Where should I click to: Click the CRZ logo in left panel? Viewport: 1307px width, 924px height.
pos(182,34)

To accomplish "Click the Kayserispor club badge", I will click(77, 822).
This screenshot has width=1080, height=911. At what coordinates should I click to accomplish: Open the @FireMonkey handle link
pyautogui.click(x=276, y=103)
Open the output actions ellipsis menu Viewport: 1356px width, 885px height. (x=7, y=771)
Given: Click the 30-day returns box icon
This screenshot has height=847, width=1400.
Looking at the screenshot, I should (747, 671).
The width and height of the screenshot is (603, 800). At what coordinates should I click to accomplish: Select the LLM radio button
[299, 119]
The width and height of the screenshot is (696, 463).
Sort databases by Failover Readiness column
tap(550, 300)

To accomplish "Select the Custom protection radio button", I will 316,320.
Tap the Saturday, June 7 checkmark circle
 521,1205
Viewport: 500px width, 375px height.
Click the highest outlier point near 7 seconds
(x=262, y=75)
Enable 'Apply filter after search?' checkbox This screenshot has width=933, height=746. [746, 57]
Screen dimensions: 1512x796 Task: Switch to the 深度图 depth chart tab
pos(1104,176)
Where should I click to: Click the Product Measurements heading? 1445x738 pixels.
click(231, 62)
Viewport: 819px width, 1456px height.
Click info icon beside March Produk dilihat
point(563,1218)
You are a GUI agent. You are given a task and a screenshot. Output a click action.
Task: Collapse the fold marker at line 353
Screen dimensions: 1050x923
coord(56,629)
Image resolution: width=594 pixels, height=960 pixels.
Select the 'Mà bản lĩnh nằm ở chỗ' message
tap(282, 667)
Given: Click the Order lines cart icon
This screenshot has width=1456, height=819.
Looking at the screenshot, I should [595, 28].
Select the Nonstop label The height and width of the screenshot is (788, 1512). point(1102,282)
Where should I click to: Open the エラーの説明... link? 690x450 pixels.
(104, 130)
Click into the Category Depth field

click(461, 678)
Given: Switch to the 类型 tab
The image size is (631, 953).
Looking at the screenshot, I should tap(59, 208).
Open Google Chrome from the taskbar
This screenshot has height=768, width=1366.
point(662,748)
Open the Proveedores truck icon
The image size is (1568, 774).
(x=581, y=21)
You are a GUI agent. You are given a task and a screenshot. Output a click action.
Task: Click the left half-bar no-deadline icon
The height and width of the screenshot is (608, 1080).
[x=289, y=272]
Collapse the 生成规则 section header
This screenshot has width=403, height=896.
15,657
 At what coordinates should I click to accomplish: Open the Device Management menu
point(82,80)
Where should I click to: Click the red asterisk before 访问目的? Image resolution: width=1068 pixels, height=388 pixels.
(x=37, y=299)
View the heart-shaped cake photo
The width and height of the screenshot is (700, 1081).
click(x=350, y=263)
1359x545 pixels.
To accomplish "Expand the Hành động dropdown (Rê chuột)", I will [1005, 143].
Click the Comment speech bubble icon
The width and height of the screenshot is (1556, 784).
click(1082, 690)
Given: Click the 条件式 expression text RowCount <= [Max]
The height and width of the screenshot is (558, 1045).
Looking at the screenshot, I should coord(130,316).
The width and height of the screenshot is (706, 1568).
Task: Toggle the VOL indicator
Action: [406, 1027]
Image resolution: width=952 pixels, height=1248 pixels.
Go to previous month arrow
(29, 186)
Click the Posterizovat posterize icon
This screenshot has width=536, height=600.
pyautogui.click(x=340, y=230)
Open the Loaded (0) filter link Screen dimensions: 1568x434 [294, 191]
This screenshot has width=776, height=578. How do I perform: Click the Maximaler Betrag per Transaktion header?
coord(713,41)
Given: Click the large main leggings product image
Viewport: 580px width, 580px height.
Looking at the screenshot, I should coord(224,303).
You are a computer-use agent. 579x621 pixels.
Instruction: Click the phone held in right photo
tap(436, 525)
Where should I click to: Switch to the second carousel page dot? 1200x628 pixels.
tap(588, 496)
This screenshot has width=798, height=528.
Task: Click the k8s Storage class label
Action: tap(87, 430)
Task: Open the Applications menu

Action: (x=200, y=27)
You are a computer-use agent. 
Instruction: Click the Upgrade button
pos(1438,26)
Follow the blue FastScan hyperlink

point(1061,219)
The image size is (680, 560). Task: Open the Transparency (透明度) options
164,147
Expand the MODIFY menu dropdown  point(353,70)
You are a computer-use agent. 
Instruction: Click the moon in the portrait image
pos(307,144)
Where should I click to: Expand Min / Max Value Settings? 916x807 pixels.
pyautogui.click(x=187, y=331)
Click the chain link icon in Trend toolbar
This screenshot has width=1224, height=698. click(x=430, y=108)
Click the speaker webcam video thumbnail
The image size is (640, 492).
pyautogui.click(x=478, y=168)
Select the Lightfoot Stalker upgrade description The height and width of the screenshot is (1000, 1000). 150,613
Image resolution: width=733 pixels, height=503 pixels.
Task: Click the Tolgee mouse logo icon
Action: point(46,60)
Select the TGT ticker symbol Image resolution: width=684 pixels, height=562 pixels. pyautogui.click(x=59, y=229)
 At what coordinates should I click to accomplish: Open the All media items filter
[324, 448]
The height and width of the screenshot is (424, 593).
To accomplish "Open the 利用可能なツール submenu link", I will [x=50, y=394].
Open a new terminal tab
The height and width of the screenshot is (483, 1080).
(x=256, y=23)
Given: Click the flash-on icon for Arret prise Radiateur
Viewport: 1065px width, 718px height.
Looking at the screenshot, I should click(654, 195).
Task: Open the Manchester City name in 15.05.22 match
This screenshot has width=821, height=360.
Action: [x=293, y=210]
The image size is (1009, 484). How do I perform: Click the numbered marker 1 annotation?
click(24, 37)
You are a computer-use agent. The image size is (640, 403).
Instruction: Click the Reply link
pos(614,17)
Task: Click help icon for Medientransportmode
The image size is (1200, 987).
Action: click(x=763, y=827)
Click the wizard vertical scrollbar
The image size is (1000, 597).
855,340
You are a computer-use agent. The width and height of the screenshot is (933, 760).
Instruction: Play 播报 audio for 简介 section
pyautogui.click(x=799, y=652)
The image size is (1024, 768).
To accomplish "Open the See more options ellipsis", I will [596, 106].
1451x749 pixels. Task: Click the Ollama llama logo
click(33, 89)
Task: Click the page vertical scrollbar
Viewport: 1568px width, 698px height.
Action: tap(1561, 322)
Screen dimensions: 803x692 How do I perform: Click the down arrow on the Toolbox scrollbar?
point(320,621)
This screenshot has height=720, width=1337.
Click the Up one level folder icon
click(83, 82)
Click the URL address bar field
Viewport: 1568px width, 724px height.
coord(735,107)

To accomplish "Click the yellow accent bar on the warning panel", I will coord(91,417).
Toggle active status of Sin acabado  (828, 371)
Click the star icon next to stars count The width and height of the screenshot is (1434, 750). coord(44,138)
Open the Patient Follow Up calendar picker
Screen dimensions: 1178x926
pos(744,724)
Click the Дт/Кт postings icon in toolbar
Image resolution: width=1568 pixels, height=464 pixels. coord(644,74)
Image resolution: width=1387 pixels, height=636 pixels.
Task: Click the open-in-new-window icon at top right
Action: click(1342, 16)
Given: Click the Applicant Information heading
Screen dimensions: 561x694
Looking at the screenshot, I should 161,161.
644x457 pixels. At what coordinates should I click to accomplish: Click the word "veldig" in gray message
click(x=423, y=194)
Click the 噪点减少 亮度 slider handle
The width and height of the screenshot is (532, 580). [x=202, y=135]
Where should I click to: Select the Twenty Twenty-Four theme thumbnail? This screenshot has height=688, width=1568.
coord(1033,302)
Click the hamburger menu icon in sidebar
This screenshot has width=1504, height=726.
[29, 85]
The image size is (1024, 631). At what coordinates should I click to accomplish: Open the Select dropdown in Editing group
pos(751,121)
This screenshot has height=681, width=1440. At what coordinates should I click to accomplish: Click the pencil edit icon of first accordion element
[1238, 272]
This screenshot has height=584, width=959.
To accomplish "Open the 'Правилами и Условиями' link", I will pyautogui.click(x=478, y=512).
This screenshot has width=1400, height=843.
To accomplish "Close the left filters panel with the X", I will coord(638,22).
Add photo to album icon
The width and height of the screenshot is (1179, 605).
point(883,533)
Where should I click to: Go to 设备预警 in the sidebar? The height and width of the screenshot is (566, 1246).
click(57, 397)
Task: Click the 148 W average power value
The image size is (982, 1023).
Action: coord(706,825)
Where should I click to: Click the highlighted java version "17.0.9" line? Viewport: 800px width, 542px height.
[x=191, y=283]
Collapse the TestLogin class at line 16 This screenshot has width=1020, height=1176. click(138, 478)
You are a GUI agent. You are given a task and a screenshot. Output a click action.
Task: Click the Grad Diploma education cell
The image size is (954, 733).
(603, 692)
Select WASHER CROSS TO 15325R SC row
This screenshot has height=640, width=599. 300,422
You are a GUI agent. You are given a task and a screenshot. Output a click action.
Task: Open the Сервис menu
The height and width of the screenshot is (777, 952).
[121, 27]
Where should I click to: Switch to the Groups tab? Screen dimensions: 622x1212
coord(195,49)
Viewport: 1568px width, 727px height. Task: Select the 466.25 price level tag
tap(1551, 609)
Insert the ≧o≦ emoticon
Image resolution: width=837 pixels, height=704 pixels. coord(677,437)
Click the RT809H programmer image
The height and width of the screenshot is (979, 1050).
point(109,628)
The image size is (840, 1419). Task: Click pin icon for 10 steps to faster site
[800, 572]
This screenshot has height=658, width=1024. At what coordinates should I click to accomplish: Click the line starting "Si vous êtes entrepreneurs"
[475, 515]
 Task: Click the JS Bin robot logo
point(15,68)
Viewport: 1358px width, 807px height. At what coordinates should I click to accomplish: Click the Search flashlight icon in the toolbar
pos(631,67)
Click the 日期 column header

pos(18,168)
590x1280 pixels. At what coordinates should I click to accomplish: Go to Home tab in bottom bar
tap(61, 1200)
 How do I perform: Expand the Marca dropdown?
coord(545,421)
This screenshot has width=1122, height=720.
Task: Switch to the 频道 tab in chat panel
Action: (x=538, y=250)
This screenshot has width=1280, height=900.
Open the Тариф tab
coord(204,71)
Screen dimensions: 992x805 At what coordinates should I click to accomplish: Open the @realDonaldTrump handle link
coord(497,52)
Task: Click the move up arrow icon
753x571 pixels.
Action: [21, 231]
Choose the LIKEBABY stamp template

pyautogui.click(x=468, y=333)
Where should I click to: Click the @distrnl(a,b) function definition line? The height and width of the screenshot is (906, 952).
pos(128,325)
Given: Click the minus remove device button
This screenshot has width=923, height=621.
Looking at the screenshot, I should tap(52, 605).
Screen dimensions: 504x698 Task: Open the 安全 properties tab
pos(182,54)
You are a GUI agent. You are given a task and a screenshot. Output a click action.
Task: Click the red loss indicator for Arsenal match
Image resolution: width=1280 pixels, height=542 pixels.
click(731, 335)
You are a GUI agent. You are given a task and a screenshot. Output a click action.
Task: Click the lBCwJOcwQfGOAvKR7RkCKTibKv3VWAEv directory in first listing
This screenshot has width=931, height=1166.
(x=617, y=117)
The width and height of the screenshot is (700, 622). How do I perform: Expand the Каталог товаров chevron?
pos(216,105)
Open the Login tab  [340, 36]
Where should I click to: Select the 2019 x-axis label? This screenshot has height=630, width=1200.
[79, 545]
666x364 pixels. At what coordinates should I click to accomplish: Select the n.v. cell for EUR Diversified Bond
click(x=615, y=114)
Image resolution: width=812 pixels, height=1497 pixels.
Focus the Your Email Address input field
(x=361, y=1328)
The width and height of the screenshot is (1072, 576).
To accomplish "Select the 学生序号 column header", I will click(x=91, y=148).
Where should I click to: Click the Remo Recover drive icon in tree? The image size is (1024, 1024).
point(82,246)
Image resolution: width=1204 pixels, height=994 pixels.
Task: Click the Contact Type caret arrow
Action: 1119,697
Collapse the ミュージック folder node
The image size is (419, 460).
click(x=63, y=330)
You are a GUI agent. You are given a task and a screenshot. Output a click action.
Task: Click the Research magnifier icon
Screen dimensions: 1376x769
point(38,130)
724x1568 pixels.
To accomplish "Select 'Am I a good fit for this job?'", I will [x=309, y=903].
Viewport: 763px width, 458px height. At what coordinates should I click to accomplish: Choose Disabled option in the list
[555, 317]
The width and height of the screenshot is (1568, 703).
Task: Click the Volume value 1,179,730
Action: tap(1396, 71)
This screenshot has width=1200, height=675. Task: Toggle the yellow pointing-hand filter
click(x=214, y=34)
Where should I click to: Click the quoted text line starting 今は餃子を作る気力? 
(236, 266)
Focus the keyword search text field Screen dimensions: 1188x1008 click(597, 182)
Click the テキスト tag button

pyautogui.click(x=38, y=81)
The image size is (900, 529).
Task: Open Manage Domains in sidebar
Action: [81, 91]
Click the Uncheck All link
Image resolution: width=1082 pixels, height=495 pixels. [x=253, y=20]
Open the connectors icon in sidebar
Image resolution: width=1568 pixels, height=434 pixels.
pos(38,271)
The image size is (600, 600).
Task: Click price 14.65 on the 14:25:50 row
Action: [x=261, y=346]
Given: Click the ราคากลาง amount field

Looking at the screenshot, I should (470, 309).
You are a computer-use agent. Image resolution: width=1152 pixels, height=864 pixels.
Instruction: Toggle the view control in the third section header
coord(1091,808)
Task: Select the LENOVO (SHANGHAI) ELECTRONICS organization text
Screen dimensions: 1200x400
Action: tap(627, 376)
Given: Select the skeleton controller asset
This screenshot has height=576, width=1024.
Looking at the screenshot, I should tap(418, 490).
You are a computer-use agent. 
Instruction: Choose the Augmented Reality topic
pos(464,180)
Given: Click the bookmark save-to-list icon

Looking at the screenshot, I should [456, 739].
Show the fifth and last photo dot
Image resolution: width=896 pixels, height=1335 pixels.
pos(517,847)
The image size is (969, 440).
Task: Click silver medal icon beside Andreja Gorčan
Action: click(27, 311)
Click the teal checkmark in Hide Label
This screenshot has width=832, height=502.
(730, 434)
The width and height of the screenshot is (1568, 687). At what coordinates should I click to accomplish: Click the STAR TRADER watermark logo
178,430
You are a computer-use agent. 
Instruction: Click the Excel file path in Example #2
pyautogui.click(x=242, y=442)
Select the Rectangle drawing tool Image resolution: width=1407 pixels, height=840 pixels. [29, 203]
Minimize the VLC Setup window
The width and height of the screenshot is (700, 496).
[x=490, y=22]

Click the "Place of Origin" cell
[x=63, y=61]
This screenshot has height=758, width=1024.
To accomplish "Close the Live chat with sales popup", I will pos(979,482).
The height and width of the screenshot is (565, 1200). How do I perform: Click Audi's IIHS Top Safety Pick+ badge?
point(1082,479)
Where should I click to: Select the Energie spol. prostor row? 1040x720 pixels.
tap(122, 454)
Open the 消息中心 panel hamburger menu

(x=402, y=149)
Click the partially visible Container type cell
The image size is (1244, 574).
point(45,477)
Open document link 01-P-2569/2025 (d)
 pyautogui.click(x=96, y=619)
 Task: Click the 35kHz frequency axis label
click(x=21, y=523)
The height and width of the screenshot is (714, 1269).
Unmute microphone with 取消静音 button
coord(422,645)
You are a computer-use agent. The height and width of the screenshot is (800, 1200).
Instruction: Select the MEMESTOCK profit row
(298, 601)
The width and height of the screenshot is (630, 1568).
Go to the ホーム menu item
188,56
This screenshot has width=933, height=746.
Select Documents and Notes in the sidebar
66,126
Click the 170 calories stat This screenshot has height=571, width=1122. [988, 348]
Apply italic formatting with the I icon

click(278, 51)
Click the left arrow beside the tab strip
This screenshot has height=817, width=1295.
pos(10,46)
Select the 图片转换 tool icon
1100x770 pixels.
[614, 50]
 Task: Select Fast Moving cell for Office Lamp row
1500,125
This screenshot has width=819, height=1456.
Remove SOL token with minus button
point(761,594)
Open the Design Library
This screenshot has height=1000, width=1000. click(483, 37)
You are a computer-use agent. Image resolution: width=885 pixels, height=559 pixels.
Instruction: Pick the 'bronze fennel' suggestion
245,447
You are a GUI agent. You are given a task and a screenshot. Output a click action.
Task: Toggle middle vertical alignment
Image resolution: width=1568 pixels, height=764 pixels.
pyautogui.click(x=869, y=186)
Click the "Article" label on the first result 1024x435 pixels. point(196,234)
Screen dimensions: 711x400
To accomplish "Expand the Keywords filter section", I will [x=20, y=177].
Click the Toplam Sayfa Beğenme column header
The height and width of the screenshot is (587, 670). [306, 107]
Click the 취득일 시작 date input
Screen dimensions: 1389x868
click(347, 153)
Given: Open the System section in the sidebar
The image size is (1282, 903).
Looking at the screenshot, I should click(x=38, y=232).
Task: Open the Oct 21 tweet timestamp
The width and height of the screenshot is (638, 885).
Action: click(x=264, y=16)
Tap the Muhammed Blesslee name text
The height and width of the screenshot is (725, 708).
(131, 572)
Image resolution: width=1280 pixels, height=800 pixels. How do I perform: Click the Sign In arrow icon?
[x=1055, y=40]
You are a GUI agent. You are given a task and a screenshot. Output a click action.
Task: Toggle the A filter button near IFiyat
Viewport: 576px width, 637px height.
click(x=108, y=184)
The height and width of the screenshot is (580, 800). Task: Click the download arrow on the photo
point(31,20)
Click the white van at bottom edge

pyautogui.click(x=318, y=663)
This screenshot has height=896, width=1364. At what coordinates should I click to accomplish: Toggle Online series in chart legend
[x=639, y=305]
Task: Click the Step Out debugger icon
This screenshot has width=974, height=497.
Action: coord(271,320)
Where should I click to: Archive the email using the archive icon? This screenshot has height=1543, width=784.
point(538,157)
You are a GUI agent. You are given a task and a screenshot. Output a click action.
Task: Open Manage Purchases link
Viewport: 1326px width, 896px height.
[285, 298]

▸ Exercise instructions
The lines you need are those holding the word "match"; copy each of them from the material above.

▸ Reply to the task
Task: Open the Manchester City name in 15.05.22 match
Task: Click the red loss indicator for Arsenal match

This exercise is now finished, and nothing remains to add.